Cholesterol Metabolism in Regulatory T cell Function

About This Grant

ABSTRACT Increased Treg T cell receptor (TCR) signaling is correlated with increased Foxp3+ regulatory T cell (Treg) function in organ specific autoimmunity. In the context of autoimmunity, both Tregs and autoimmune T cells target similar self-antigens, potentially increasing competition for TCR ligands. We propose that Tregs possess cell-intrinsic features that can increase their competition for antigen. Our preliminary data suggest that Tregs have higher levels of cholesterol within their cell membrane compared to conventional effector T cells, which correlate with tetramer binding, TCR signaling, and might increase relative Treg antigenic sensitivity and competition for antigen in vivo. It is well established that Tregs exhibit distinct metabolic profiles skewed towards fatty acid oxidation. Our intriguing new observations suggest that cholesterol metabolism impacts plasma membrane composition and TCR activation in Tregs. Furthermore, our data suggest that lipid metabolism could be manipulated to improve Treg function.
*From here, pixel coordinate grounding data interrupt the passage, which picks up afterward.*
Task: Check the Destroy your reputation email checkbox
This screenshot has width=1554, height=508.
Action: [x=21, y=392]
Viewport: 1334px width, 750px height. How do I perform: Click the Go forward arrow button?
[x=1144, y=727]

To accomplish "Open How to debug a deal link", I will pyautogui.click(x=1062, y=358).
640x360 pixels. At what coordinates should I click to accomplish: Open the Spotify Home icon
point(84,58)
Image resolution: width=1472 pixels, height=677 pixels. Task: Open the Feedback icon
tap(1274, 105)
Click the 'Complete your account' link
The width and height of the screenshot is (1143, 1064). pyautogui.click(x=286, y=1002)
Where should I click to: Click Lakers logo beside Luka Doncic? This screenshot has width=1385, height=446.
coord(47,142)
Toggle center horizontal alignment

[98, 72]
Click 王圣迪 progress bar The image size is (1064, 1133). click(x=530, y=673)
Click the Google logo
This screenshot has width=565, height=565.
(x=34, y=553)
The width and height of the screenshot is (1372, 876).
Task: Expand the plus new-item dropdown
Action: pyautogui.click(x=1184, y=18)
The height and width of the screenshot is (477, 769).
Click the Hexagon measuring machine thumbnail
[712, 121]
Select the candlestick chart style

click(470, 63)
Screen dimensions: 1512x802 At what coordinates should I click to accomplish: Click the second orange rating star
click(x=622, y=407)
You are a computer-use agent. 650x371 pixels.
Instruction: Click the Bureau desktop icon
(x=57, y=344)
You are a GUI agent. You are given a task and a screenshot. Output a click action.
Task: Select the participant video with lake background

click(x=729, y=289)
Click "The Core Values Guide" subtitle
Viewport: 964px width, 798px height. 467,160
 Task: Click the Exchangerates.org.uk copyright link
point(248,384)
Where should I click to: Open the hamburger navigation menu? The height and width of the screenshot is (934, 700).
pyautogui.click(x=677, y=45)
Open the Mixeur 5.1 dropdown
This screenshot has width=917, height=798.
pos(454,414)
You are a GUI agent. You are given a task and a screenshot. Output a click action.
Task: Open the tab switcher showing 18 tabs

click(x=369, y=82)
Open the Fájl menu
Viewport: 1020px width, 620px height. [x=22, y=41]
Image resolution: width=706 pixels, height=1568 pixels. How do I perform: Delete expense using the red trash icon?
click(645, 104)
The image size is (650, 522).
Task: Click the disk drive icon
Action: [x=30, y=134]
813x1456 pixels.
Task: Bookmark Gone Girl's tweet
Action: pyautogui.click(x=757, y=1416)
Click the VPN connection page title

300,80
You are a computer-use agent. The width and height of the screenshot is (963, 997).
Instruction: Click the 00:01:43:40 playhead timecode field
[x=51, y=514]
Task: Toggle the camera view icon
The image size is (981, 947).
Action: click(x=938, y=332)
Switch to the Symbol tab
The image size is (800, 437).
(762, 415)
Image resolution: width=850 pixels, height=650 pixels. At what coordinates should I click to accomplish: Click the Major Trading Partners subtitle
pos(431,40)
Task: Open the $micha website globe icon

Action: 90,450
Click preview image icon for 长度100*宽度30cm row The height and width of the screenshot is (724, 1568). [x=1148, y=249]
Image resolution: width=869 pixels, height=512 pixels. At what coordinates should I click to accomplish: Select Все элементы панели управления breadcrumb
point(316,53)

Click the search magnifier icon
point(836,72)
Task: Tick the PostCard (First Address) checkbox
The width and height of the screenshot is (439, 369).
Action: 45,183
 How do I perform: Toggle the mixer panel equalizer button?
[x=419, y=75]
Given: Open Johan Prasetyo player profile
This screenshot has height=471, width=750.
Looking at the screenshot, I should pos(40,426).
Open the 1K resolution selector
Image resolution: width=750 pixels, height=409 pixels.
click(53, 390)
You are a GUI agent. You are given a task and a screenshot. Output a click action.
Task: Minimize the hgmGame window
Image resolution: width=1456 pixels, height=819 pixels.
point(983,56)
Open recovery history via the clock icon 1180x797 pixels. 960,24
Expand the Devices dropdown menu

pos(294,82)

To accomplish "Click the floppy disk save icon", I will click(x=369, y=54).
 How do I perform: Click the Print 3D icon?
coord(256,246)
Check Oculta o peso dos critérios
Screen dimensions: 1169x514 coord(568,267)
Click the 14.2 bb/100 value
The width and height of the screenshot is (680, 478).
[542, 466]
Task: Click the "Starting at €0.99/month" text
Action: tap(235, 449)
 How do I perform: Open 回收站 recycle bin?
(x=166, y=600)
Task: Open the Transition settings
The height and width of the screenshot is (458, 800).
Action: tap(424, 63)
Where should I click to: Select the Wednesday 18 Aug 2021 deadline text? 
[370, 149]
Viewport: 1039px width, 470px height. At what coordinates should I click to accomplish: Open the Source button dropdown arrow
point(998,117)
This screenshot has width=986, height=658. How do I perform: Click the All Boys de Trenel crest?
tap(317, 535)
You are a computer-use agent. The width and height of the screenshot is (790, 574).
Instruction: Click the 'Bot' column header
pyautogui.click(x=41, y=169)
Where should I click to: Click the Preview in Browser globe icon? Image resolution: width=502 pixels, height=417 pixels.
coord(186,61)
This proposal will test the hypothesis that cholesterol metabolism is regulated by the transcription factor Foxp3 and can be increased to boost regulatory T cell function. We will begin addressing this hypothesis by pursuing two specific aims: 1) Test the specific role of recently identified regulator of cholesterol metabolism Spring1 in Treg function, and 2) Assess the impact of exogenous cholesterol uptake on Treg suppressive function. The objective of this proposal is to establish whether we can manipulate Treg function through cholesterol metabolism. The proposed research is significant, because it will determine Treg- specific regulation of cholesterol metabolism and its effect on Treg function in autoimmune and inflammatory models with implications for cancer, metabolic and heart disease.